Question

An ice cream cone full of ice cream having radius 5 cm and height 10 cm as shown. Calculate the volume of the ice cream (to the nearest integer, in \[c{{m}^{3}}\]), provided that its \[\dfrac{1}{6}th\] part is left unfilled with ice cream. Insert the answer in the nearest integer.

Answer 1

Hint: To solve the above question, we will assume that the total volume of the ice cream will be equal to the sum of the volume of the upper hemisphere and the volume of the cone. So first we will find their individual volumes by applying their formula. We will first find out the actual height of the cone before calculating its volume. Also, we will assume that the radius of the hemisphere is equal to the radius of the cone.

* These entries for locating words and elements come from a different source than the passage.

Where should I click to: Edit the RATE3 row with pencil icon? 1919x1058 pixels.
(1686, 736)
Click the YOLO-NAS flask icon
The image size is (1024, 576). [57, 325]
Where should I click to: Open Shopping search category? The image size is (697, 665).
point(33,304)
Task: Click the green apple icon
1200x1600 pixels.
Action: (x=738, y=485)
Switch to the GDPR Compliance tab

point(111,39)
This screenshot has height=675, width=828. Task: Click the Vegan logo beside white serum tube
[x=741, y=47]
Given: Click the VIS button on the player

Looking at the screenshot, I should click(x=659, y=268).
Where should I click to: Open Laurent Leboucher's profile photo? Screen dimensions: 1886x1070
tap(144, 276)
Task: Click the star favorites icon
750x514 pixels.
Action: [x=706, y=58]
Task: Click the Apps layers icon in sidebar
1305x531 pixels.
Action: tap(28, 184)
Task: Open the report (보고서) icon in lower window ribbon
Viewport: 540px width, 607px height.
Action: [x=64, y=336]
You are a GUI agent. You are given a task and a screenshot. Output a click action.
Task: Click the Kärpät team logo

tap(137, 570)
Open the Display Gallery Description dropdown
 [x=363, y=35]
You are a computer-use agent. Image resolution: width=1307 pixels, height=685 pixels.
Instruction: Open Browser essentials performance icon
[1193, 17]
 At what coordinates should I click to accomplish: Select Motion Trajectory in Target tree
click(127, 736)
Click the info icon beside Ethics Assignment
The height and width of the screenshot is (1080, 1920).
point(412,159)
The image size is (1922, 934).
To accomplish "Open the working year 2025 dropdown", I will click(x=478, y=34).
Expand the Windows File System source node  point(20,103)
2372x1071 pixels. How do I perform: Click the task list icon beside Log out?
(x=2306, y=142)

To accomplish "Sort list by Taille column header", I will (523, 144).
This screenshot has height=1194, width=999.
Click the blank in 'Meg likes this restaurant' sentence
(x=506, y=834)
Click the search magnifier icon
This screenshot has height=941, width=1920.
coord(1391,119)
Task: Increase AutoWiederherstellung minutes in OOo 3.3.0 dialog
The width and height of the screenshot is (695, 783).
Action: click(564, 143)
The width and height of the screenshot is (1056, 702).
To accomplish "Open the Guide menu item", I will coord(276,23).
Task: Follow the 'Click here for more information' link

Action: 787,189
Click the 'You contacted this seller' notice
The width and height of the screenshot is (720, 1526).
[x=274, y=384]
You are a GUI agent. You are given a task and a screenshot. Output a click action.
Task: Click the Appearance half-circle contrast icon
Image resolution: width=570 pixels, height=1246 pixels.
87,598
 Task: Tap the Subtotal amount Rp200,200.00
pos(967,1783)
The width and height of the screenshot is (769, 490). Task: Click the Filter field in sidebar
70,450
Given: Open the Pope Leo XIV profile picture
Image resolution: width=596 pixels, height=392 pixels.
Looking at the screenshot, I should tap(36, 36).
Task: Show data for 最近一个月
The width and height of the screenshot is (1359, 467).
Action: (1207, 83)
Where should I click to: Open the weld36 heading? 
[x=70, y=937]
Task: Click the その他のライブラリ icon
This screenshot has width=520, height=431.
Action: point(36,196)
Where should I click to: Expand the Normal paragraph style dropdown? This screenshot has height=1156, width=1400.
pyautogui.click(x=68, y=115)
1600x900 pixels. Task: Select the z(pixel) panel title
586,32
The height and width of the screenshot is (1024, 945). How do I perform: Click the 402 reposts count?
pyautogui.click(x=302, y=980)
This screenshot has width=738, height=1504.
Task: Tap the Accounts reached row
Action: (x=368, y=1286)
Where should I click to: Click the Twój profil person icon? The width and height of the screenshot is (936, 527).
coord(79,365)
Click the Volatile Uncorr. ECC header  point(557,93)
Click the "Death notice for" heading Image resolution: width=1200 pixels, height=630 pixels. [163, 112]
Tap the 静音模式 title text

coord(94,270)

Complete step-by-step answer:
We have to find the volume of the ice cream. The total volume of the ice cream will be the sum of the volume of the upper hemisphere and the volume of the cone. Now, we are given the total height of the ice cream cone as 10 cm. The total height of the ice cream cone is the sum of the radius of the hemisphere and the height of the cone. Thus we have
Radius + Height = 10 cm
\[\Rightarrow 5cm+\text{ height }=10cm\]
\[\Rightarrow \text{height }=10cm\]
Now, we will calculate the individual volumes of the cone and hemisphere. The volume of the cone with height h and radius r is given by the formula
\[\text{Volume of the cone}=\dfrac{1}{3}\pi {{r}^{2}}h\]
In our case, r = radius of the hemisphere = 5 cm and height = 5 cm. Thus,
\[\text{Volume of the cone}=\dfrac{1}{3}\pi {{\left( 5cm \right)}^{2}}\times 5cm\]
\[\Rightarrow \text{Volume of the cone}=\dfrac{1}{3}\times \pi \times 125c{{m}^{3}}\]
\[\Rightarrow \text{Volume of the cone}=\dfrac{125\pi }{3}c{{m}^{3}}\]
The volume of the hemisphere is given by the following formula
\[\text{Volume of the hemisphere}=\dfrac{2}{3}\pi {{r}^{3}}\]
where r is the radius of the hemisphere. In our case, r = 5cm. Thus,
\[\text{Volume of the hemisphere}=\dfrac{2}{3}\times \pi \times {{\left( 5cm \right)}^{3}}\]
\[\Rightarrow \text{Volume of the hemisphere}=\dfrac{2}{3}\times \pi \times 125c{{m}^{3}}\]
\[\Rightarrow \text{Volume of the hemisphere}=\dfrac{250\pi }{3}c{{m}^{3}}\]
Now, the total volume of the ice cream is the sum of the volumes of the cone and hemisphere. Thus, we will get,
Total Volume = Volume of the cone + Volume of the hemisphere
\[\Rightarrow \text{Total Volume}=\dfrac{125\pi }{3}c{{m}^{3}}+\dfrac{250}{3}c{{m}^{3}}\]
\[\Rightarrow \text{Total Volume}=\dfrac{375\pi }{3}c{{m}^{3}}\]
\[\Rightarrow \text{Total Volume}=125\pi c{{m}^{3}}\]
Now, it is given in the question that \[\dfrac{1}{6}th\] of the total is left unfilled. Thus, the required volume will be
\[\text{Required volume}=\text{ Total volume }-\dfrac{1}{6}\text{ of the total volume}\]
\[\Rightarrow \text{Required volume}=125\pi c{{m}^{3}}\left( 1-\dfrac{1}{6} \right)\]
\[\Rightarrow \text{Required volume}=125\pi c{{m}^{3}}\times \dfrac{5}{6}\]
\[\Rightarrow \text{Required volume}=125\times \dfrac{22}{7}\times \dfrac{5}{6}c{{m}^{3}}\]
\[\Rightarrow \text{Required volume}=327.38c{{m}^{3}}\]
\[\Rightarrow \text{Required volume }\left( \text{to the nearest integer} \right)=327c{{m}^{3}}\]

Note: While solving the question, we assumed that the cone is the right circular cone. This means the apex of the cone is right above the center of the circular base. That’s why we have applied the formula of the volume of the right circular cone. We can’t find its volume if the cone is not right circular in this case.